→ PROBLEM TO WORK ON
Going through the entries below, count each line that holds "will" and give only the total.

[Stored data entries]

::::::::

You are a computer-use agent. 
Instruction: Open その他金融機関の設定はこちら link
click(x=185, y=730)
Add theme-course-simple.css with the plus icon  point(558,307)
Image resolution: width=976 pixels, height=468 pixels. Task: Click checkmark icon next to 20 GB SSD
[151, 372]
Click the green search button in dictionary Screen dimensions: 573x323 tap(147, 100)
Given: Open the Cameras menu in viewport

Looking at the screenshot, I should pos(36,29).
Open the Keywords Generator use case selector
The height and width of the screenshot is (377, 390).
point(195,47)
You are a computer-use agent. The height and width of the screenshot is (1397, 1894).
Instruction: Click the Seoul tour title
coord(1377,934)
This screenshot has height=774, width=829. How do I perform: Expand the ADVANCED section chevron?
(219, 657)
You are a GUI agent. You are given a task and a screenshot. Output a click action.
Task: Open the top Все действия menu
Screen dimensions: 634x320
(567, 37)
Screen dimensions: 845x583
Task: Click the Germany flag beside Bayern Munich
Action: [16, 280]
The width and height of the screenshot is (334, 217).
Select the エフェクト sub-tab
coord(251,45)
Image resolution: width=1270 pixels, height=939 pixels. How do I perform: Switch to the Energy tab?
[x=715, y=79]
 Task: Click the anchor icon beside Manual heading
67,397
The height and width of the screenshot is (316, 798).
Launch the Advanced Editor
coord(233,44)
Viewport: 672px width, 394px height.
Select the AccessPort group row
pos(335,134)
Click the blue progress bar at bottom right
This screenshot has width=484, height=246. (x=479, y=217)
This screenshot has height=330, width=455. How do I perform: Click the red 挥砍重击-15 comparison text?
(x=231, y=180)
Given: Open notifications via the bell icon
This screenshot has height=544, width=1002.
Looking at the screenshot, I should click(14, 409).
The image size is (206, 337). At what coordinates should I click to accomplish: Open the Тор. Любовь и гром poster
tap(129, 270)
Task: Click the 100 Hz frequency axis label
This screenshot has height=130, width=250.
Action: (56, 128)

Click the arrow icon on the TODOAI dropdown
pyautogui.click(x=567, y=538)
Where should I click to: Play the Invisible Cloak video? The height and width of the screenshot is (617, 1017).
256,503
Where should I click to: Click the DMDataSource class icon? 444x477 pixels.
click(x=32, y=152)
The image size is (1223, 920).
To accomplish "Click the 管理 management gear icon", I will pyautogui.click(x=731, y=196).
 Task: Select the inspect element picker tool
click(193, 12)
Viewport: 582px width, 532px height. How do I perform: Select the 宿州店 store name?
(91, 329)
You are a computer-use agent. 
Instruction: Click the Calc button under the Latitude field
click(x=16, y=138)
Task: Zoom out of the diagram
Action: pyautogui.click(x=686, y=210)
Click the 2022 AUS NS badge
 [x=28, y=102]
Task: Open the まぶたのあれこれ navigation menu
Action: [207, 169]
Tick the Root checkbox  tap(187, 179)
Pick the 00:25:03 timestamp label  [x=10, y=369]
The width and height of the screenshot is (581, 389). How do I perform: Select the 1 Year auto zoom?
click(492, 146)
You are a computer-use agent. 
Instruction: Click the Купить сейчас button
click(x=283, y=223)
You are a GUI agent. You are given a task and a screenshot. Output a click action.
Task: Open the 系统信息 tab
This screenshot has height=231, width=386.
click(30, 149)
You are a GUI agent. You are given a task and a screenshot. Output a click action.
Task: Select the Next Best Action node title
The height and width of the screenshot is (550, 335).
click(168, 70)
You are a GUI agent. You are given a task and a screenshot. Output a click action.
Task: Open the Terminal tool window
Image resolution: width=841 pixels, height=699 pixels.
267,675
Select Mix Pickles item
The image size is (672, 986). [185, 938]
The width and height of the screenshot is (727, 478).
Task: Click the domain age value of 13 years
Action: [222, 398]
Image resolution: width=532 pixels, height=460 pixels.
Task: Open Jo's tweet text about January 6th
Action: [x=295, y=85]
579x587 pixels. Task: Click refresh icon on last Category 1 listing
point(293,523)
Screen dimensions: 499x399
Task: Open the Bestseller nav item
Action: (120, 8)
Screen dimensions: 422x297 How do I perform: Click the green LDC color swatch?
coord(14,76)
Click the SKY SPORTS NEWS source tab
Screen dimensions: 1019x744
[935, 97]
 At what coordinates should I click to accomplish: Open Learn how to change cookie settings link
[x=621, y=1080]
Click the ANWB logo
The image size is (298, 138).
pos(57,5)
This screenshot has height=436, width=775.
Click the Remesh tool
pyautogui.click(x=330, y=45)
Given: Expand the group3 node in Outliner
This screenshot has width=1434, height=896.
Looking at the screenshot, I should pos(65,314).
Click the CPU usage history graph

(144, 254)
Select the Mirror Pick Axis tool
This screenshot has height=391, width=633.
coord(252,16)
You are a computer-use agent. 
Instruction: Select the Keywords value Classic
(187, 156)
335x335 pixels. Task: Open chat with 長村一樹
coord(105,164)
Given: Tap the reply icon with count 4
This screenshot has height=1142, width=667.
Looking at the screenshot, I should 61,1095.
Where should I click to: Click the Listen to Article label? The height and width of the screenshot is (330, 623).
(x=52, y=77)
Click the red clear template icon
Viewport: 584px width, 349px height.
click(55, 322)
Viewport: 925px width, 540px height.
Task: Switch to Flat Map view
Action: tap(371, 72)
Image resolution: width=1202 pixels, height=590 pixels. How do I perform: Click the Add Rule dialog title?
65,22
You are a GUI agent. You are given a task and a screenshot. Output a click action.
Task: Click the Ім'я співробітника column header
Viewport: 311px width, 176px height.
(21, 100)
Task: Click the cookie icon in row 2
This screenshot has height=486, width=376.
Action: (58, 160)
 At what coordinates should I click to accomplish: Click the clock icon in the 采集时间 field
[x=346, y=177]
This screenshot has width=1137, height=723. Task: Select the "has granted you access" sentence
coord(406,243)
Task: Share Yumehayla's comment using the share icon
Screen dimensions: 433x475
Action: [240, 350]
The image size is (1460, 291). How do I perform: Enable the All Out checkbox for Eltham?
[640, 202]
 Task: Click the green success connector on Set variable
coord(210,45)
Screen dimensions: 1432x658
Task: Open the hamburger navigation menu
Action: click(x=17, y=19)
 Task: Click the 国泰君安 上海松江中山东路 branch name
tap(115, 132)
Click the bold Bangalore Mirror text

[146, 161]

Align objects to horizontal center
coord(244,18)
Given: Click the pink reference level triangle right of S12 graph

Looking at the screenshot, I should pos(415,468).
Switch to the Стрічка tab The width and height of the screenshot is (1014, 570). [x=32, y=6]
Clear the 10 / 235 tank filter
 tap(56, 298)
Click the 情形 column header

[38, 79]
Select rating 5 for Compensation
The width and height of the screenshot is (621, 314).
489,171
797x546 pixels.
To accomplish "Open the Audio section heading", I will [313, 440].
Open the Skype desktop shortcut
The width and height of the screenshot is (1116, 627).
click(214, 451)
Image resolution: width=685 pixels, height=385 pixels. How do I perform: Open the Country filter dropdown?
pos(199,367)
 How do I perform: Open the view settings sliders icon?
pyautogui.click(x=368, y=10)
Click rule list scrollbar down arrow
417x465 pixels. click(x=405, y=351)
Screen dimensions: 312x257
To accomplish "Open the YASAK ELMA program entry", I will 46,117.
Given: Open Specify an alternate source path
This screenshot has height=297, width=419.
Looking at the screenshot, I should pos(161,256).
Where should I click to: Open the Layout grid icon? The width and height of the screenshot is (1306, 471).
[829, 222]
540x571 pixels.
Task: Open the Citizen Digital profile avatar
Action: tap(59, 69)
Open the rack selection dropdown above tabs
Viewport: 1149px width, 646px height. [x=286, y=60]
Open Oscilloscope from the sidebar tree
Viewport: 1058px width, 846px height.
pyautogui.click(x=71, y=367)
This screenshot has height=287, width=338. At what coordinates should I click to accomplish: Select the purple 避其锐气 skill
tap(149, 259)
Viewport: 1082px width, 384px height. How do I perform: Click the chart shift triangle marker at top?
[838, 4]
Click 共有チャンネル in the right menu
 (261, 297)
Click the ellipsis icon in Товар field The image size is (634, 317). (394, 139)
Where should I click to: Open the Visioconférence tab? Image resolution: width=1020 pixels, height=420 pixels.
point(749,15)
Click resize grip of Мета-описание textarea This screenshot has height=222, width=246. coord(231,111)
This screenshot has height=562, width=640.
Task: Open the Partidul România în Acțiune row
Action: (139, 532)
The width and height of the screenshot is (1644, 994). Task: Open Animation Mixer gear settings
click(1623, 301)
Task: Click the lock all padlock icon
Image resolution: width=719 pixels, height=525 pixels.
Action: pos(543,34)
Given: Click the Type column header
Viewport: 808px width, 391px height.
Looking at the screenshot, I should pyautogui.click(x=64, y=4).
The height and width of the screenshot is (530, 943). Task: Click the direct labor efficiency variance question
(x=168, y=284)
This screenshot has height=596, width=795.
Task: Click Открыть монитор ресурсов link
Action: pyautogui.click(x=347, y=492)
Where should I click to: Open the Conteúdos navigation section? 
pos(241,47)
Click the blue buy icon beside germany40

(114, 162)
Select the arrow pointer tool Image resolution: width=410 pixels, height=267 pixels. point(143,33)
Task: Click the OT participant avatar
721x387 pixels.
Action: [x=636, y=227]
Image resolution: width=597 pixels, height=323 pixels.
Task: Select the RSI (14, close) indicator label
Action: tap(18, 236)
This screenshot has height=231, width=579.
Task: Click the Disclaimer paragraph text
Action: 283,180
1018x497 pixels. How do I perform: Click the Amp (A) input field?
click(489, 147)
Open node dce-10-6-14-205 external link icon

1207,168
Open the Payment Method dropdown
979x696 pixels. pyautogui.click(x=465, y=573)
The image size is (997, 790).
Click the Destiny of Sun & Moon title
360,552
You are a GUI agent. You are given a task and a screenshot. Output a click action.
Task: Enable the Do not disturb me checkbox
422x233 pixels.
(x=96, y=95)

::::::::

→ RESPONSE
3